Reproduce the material below word for word, leaving out the pictures.

───

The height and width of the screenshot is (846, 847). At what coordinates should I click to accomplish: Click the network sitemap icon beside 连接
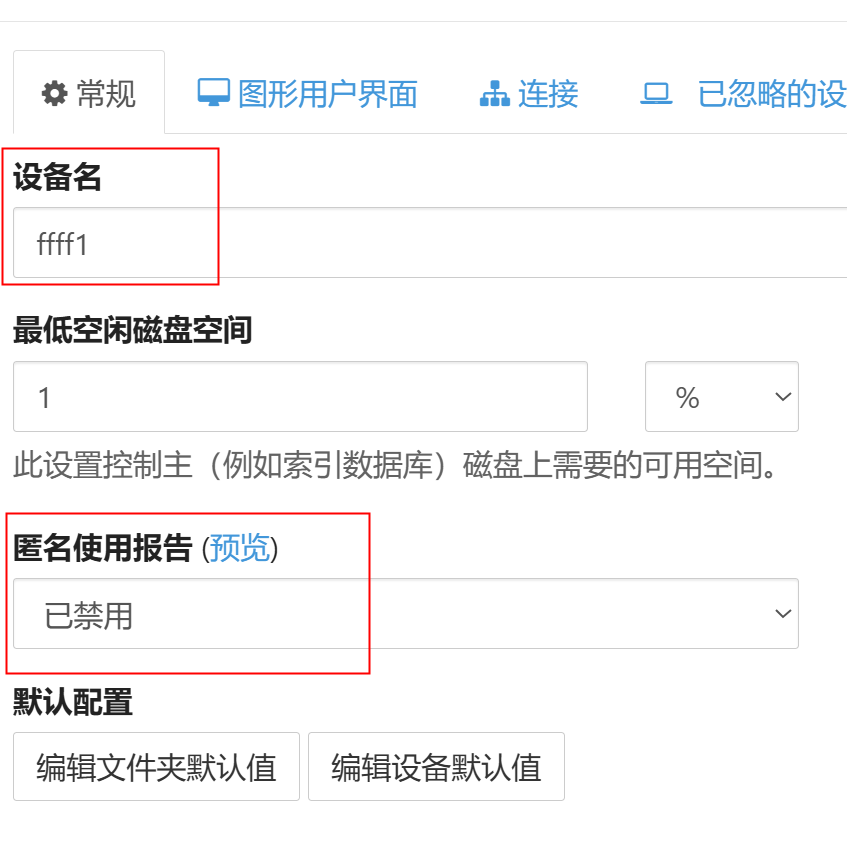tap(494, 95)
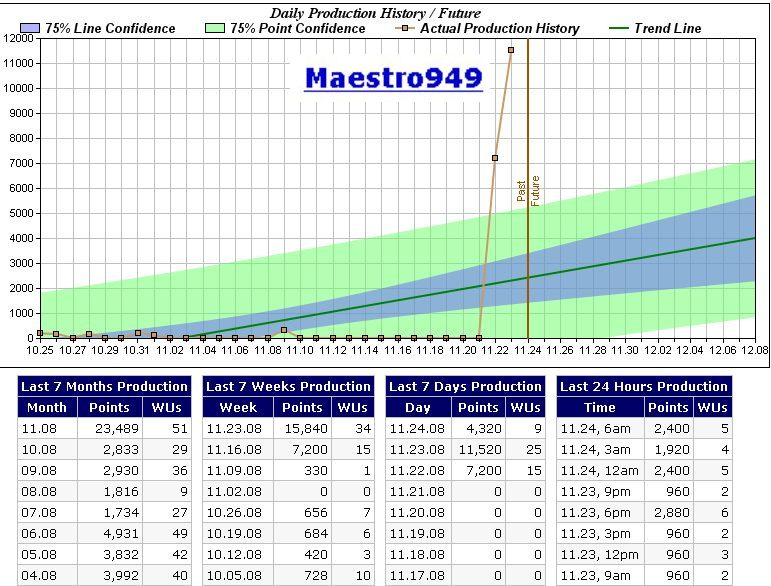Click the Time column header
Viewport: 771px width, 586px height.
[x=600, y=407]
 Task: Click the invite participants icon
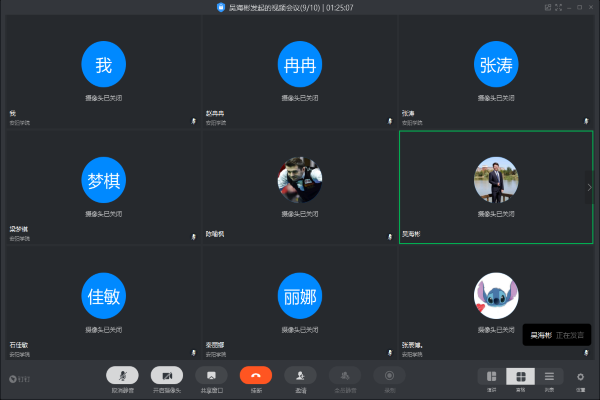(x=301, y=375)
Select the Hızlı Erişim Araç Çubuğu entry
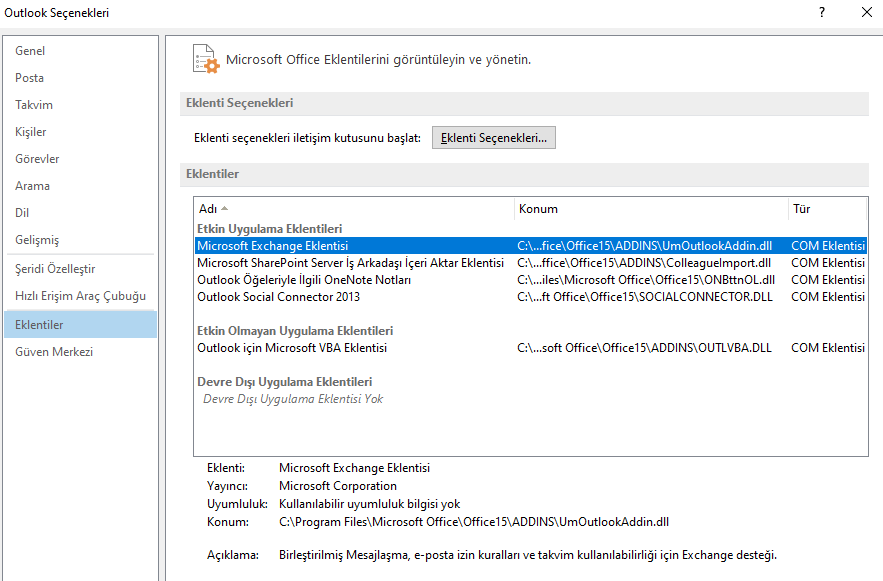The width and height of the screenshot is (883, 581). [x=76, y=295]
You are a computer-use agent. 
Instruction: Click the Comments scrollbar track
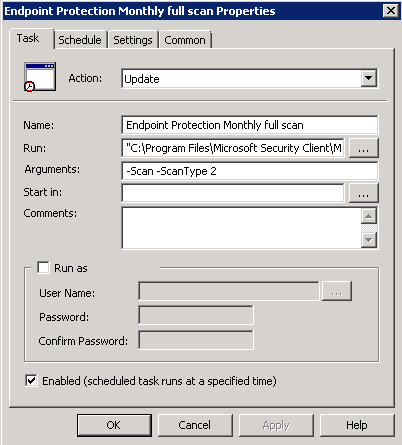(369, 228)
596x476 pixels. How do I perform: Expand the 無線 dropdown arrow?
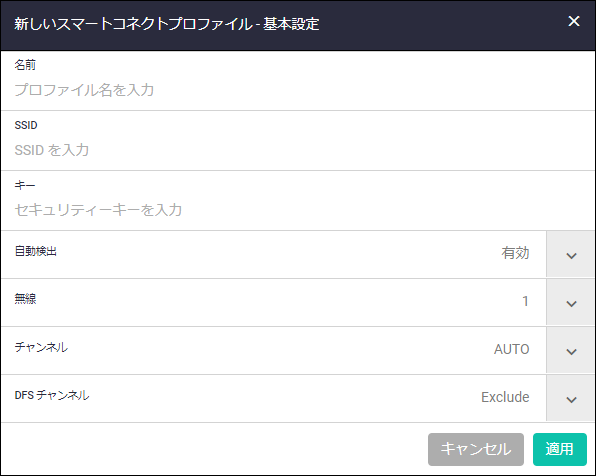click(x=571, y=302)
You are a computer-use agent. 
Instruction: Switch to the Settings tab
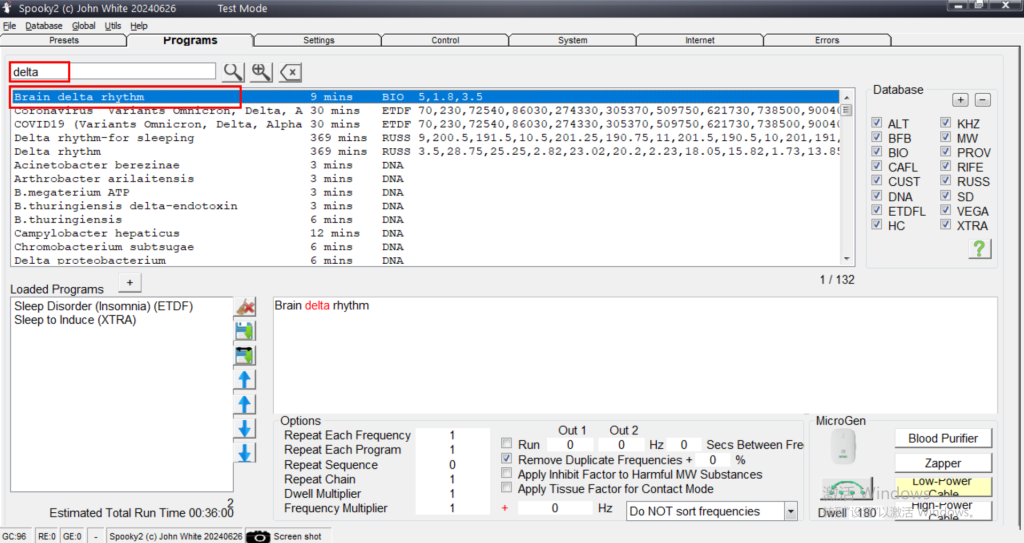tap(318, 41)
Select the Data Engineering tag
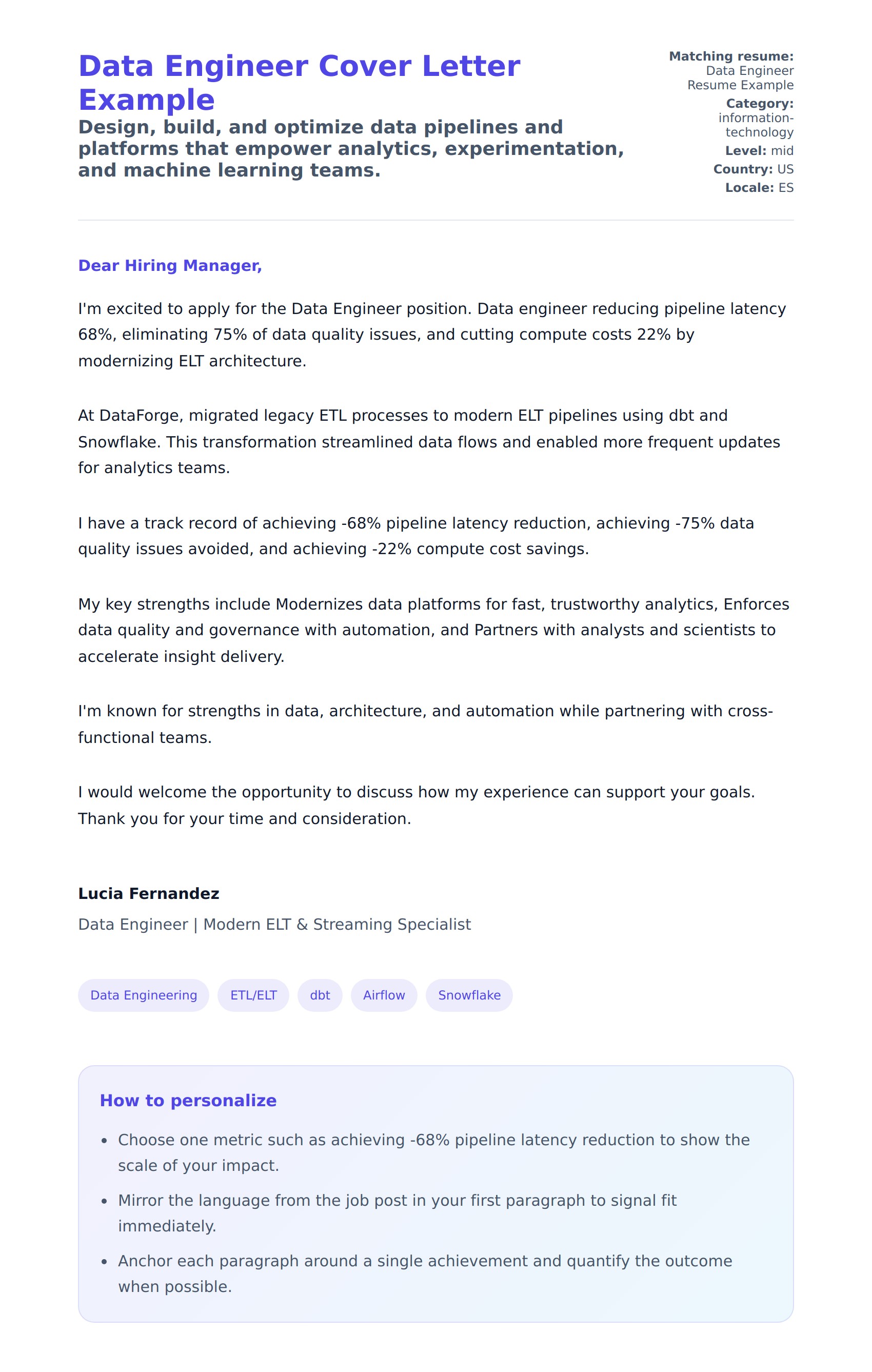The height and width of the screenshot is (1372, 872). [144, 995]
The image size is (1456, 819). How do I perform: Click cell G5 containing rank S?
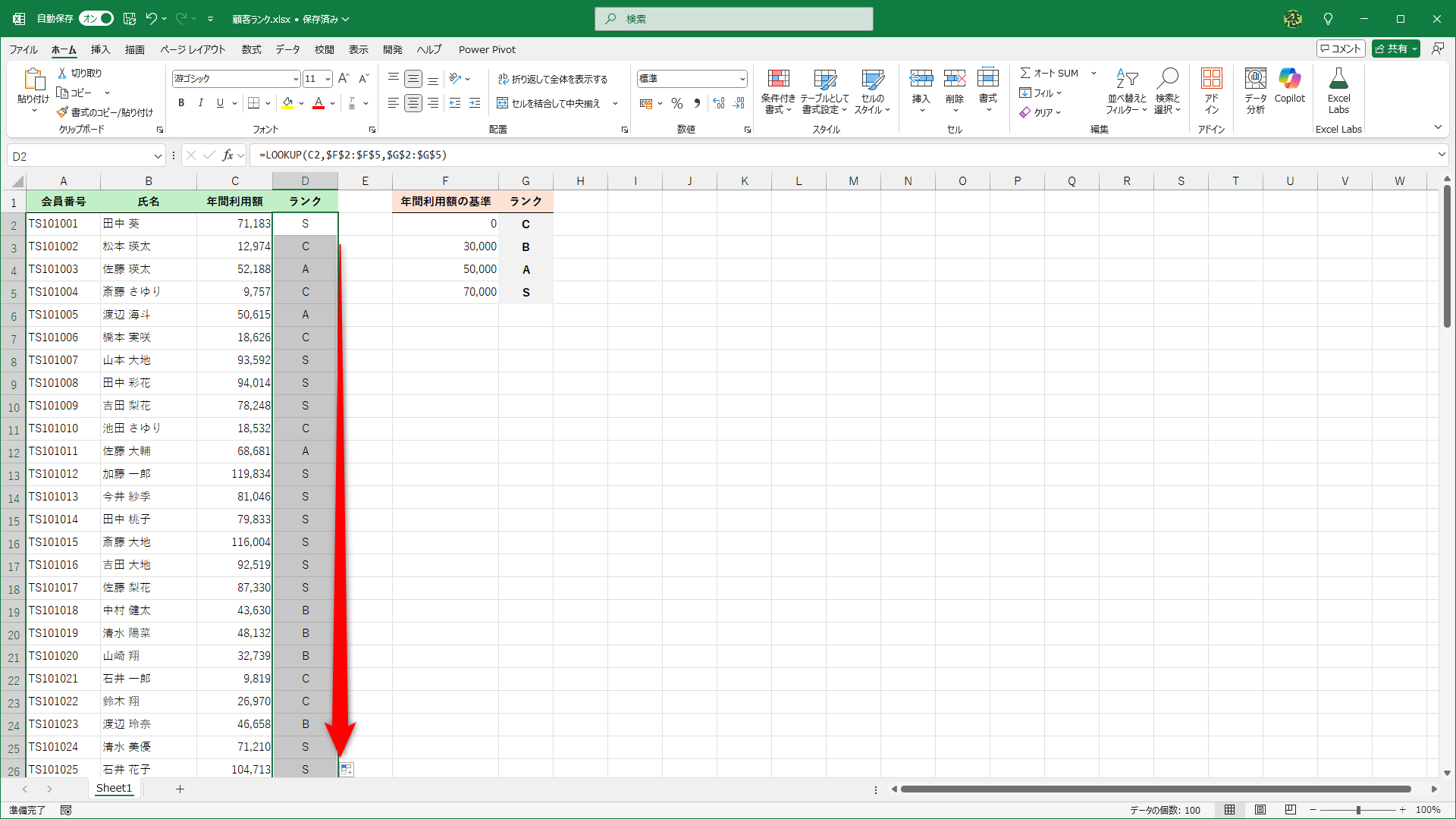[526, 292]
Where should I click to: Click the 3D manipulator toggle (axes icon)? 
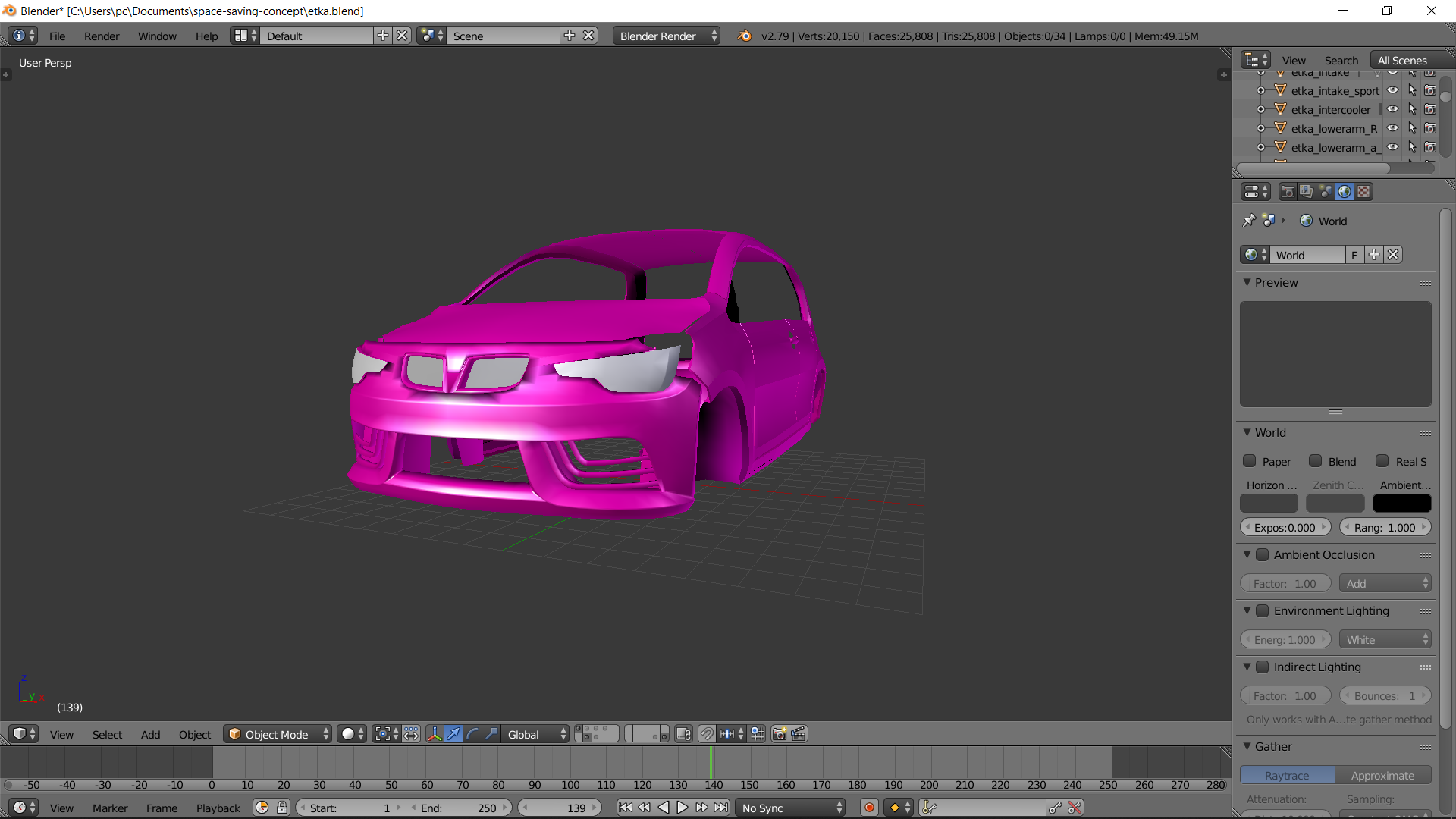click(435, 734)
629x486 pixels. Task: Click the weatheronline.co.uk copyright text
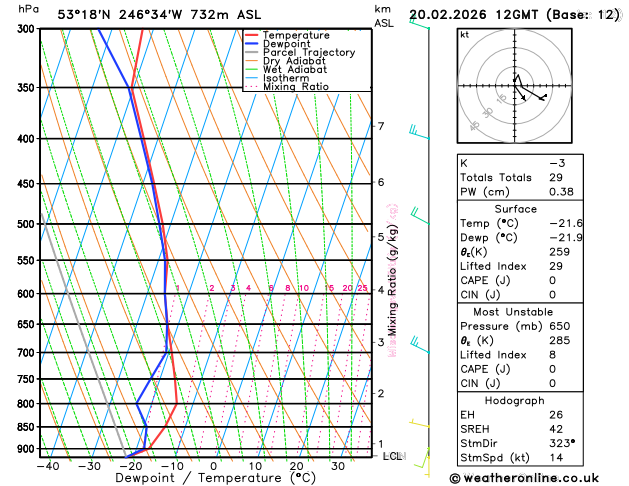[524, 478]
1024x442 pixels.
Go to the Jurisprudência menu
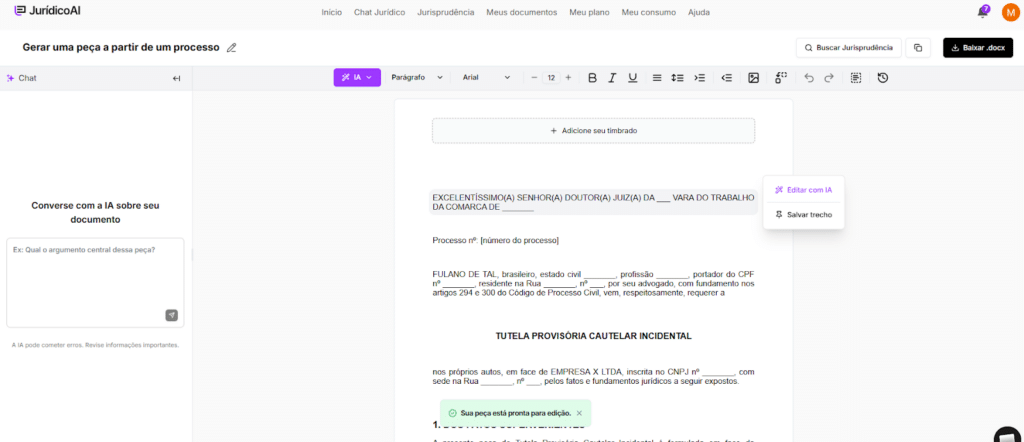click(445, 12)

───

Answer to the exercise:
The height and width of the screenshot is (846, 847). At what coordinates should I click to accomplish: Click the network sitemap icon beside 连接
tap(494, 95)
Click the Time column header
Viewport: 771px width, 586px height.
[x=600, y=407]
 Task: Click the invite participants icon
(x=301, y=375)
Select the Hızlı Erişim Araç Çubuğu entry
The width and height of the screenshot is (883, 581). [x=76, y=295]
You are a computer-use agent. 
Instruction: Click the Comments scrollbar track
(369, 228)
596x476 pixels. How do I perform: Expand the 無線 dropdown arrow?
click(x=571, y=302)
You are a computer-use agent. 
Instruction: Switch to the Settings tab
tap(318, 41)
Select the Data Engineering tag
The height and width of the screenshot is (1372, 872). [144, 995]
The image size is (1456, 819). How do I perform: Click cell G5 containing rank S?
[526, 292]
Where should I click to: Click the 3D manipulator toggle (axes icon)? 
click(435, 734)
629x486 pixels. Task: Click the weatheronline.co.uk copyright text
[524, 478]
1024x442 pixels.
Go to the Jurisprudência menu
click(445, 12)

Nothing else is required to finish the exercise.